PROBLEM A: Pull out the rows below, unchanged, starting with the line that contains "This screenshot has height=768, width=1024." and going on through the line that contains "(1222, 530)", with both of those lines included.

The United States has indicted eight people on charges
of using a major university in Florida as a base to plan and fund terrorist
attacks in the Middle East.
A federal district court indictment identified the leader of Islamic
Jihad in North America and charged him and seven others with providing
funding and logistics for the Damascus-based organization, termed by the
State Department as a terrorist group.
Sami Al Arian and seven co-conspirators were the target of a 50-count
indictment that accused them of organizing and funding Islamic Jihad since
1984. A Kuwaiti native, Al Arian was a professor at University of South
Florida until his dismissal last year, Middle East Newsline reported.
"In his capacity as a leader in the Palestinian Islamic Jihad, he [Al
Arian] directed the audit of all monies and property of the Palestinian
Islamic Jihad throughout the world," the federal indictment read.

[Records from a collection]
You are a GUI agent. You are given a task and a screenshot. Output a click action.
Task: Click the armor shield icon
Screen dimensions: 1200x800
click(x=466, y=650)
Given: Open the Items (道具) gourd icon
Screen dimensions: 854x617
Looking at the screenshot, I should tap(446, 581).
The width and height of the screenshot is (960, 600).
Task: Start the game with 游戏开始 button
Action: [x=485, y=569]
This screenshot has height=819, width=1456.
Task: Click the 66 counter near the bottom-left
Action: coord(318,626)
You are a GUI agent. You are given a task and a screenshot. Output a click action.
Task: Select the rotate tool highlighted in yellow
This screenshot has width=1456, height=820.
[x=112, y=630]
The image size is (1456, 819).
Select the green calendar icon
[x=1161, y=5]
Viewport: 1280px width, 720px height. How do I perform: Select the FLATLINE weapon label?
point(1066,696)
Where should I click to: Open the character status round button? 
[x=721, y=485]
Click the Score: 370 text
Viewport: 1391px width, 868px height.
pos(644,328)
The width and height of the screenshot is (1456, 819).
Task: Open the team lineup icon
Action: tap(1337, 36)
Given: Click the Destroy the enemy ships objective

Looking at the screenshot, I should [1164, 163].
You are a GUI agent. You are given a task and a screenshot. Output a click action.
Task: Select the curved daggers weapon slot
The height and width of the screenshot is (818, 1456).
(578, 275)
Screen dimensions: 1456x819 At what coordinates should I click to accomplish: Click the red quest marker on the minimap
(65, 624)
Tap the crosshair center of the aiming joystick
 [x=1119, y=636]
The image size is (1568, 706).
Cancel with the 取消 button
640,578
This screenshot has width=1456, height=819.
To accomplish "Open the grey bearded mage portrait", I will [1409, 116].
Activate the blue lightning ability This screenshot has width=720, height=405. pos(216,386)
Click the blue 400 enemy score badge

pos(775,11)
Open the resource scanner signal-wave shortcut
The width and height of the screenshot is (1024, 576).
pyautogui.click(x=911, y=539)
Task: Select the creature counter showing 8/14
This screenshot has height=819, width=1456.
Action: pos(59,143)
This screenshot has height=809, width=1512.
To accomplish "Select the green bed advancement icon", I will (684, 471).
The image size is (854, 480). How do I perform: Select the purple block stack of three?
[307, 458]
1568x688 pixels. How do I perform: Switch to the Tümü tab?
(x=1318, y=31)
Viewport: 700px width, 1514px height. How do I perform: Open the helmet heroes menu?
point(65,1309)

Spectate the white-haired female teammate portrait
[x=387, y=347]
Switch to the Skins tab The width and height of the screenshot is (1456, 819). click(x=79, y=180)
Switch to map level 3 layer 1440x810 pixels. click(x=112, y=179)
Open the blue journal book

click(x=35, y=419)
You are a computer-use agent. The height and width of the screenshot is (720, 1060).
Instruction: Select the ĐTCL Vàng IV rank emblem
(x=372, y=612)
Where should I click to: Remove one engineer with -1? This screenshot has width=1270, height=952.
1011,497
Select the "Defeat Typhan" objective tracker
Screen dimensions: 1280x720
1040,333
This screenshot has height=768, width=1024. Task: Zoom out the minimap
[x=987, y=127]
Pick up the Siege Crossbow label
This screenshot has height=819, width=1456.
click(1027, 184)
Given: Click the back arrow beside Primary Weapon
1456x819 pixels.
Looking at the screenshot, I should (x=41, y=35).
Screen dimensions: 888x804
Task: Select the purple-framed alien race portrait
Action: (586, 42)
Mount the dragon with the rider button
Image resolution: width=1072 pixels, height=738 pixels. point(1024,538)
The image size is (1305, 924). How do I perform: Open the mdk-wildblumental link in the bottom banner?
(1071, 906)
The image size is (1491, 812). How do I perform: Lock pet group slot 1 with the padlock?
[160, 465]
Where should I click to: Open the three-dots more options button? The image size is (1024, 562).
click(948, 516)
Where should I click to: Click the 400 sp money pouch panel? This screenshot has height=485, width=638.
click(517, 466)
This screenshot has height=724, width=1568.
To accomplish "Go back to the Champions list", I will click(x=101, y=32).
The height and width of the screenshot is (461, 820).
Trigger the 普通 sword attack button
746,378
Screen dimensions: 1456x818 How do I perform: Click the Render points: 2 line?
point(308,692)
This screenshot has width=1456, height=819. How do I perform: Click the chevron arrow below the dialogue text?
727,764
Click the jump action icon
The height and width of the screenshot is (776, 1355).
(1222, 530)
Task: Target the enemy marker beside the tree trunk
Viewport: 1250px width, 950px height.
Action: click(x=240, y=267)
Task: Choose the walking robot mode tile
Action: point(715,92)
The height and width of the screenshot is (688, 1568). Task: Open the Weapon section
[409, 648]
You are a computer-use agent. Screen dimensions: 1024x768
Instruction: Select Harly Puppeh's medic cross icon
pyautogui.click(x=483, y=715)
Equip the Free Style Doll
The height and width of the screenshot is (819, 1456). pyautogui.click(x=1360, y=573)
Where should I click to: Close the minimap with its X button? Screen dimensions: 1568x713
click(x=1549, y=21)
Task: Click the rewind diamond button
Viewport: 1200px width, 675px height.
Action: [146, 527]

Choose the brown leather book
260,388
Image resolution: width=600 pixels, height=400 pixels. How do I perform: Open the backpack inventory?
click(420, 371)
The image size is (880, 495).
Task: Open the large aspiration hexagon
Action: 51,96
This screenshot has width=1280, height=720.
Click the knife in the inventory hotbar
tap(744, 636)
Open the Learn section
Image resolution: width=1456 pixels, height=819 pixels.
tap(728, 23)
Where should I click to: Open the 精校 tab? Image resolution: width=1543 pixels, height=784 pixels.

PROBLEM B: List every geographic place name (country, state, region, or city) that appears in the indictment passage.

EXPECTED ANSWER A:
This screenshot has height=768, width=1024. Task: Zoom out the minimap
[x=987, y=127]
Pick up the Siege Crossbow label
This screenshot has height=819, width=1456.
click(1027, 184)
Given: Click the back arrow beside Primary Weapon
1456x819 pixels.
Looking at the screenshot, I should (x=41, y=35).
Screen dimensions: 888x804
Task: Select the purple-framed alien race portrait
Action: (586, 42)
Mount the dragon with the rider button
Image resolution: width=1072 pixels, height=738 pixels. point(1024,538)
The image size is (1305, 924). How do I perform: Open the mdk-wildblumental link in the bottom banner?
(1071, 906)
The image size is (1491, 812). How do I perform: Lock pet group slot 1 with the padlock?
[160, 465]
Where should I click to: Open the three-dots more options button? The image size is (1024, 562).
click(948, 516)
Where should I click to: Click the 400 sp money pouch panel? This screenshot has height=485, width=638.
click(517, 466)
This screenshot has height=724, width=1568.
To accomplish "Go back to the Champions list", I will click(x=101, y=32).
The height and width of the screenshot is (461, 820).
Trigger the 普通 sword attack button
746,378
Screen dimensions: 1456x818 How do I perform: Click the Render points: 2 line?
point(308,692)
This screenshot has width=1456, height=819. How do I perform: Click the chevron arrow below the dialogue text?
727,764
Click the jump action icon
The height and width of the screenshot is (776, 1355).
(1222, 530)

EXPECTED ANSWER B: United States, Florida, Middle East, North America, Damascus